UNA DOTACIÓN 'UNIVERSAL'
E incluso se atreve a cuantificar el volumen concreto de esa subvención pública en el caso francés: 120.000 euros por barba que saldrían, huelga decirlo, de un incremento superlativo de la carga fiscal que recae sobre las rentas, el patrimonio y las herencias de los ricos. Hasta ahí, todo parece claro. Pero, y justo en el instante en que aparecen en escena los límites físicos y jurídicos de la nación, la fluidez discursiva de Piketty comienza a eclipsarse para dar paso a un espeso y brumoso silencio. Al punto de que ni en una sola de las 1.248 páginas que contiene Capital e ideología se hace mención a si quienes no son miembros de pleno derecho de la nación, los inmigrantes extranjeros -un grupo potencialmente infinito en cuanto a su número de integrantes- también gozarían del derecho inalienable de cualquier nacional francés a percibir los 120.000 euros de la dotación universal de capital.

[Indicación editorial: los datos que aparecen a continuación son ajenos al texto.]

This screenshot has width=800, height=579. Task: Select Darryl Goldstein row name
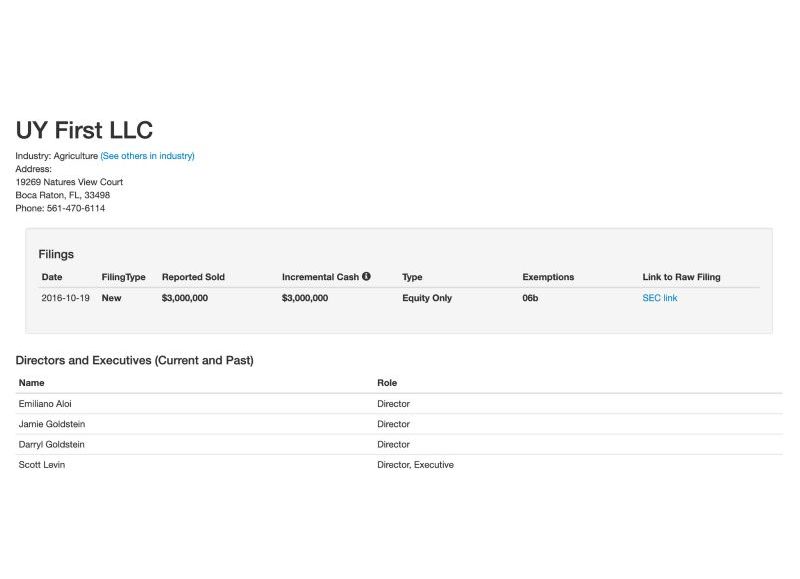click(x=53, y=444)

Hasta en el marco del gozoso universo onírico de las fantasías quiméricas, la izquierda más audaz sigue chocando con los contrasentidos de su sesgo refractario frente al hecho nacional y su corolario, el nacionalismo de Estado. Un sesgo, ese, del que participan con mayor o menor intensidad todas las corrientes del progresismo en el tiempo presente. El acelerado tránsito rumbo a la definitiva insignificancia de la mayoría de los viejos partidos socialistas y socialdemócratas de Europa se explica por esa alergia instintiva tan suya frente a lo nacional. Una alergia que los nuevos conservadores soberanistas están aprovechando en todos los rincones para apropiarse de su electorado tradicional. Porque 1789 se está haciendo, y a pasos agigantados, de derechas.